Actuator endpoints are a goldmine for an attacker — /env dumps every property including secrets, /heapdump ships your process memory, /loggers and /threaddump reveal internals — so securing them in production is non-negotiable. Boot's safe-by-default (only /health and /info exposed) is the starting point, not the finish line. Layer several controls.
1. Expose only what you need
Never use exposure.include: "*". Whitelist the minimum, and lean on exclude for the dangerous ones if you must use a broad include:
management:
endpoints:
web:
exposure:
include: health,info,prometheus
2. Move Actuator to a separate port
Put management endpoints on an internal-only port that your ingress never routes externally — scrapeable by Prometheus inside the cluster, unreachable from the internet:
management:
server:
port: 8081 # app stays on 8080; 8081 not exposed by ingress
3. Secure with Spring Security
With spring-boot-starter-security on the classpath, protect the actuator path with explicit rules.
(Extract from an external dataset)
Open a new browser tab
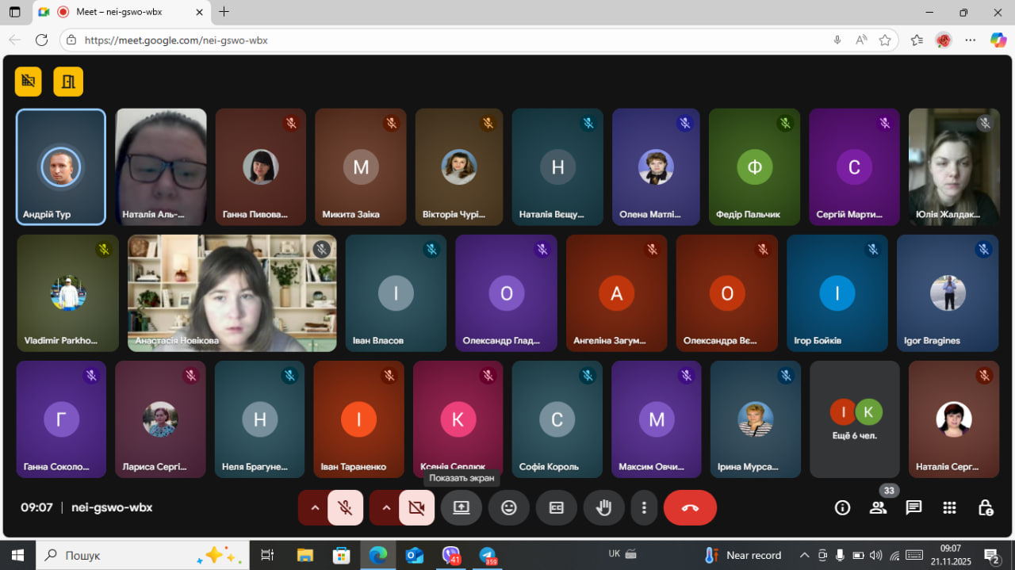Image resolution: width=1015 pixels, height=570 pixels. tap(224, 12)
Use EndpointRequest matchers rather than hardcoding /actuator/**:
@Bean
SecurityFilterChain actuator(HttpSecurity http) throws Exception {
http
.securityMatcher(EndpointRequest.toAnyEndpoint())
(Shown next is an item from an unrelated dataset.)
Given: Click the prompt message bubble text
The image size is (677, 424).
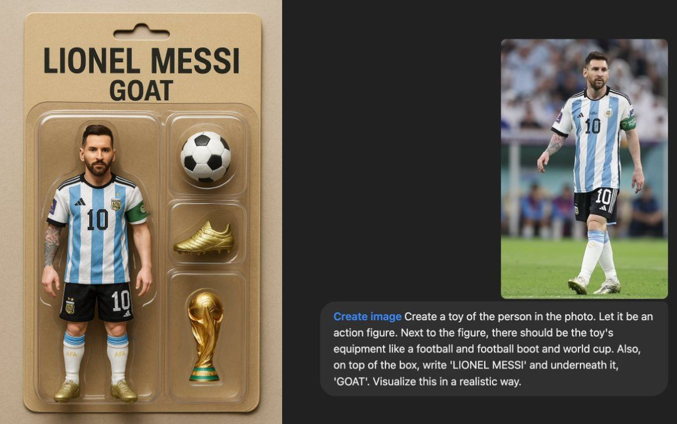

.authorizeHttpRequests(reg -> reg
.requestMatchers(EndpointRequest.to("health", "info")).permitAll()
.anyRequest().hasRole("ACTUATOR_ADMIN"))
.httpBasic(Customizer.withDefaults());
return http.build();
}
/health and /info typically stay open (orchestrators poll them unauthenticated); everything else requires a role.
4. Guard health details
Health details (DB names, downstream URLs) are hidden by default — keep them so, or gate them:
management:
endpoint:
health:
show-details: when-authorized
The endpoints to never expose publicly
/env, /heapdump, /threaddump, and /configprops leak secrets, memory contents, or internal structure. Even behind auth, prefer keeping /heapdump off entirely unless an operator needs it on demand. A misconfigured include: "*" on a public port is a textbook breach.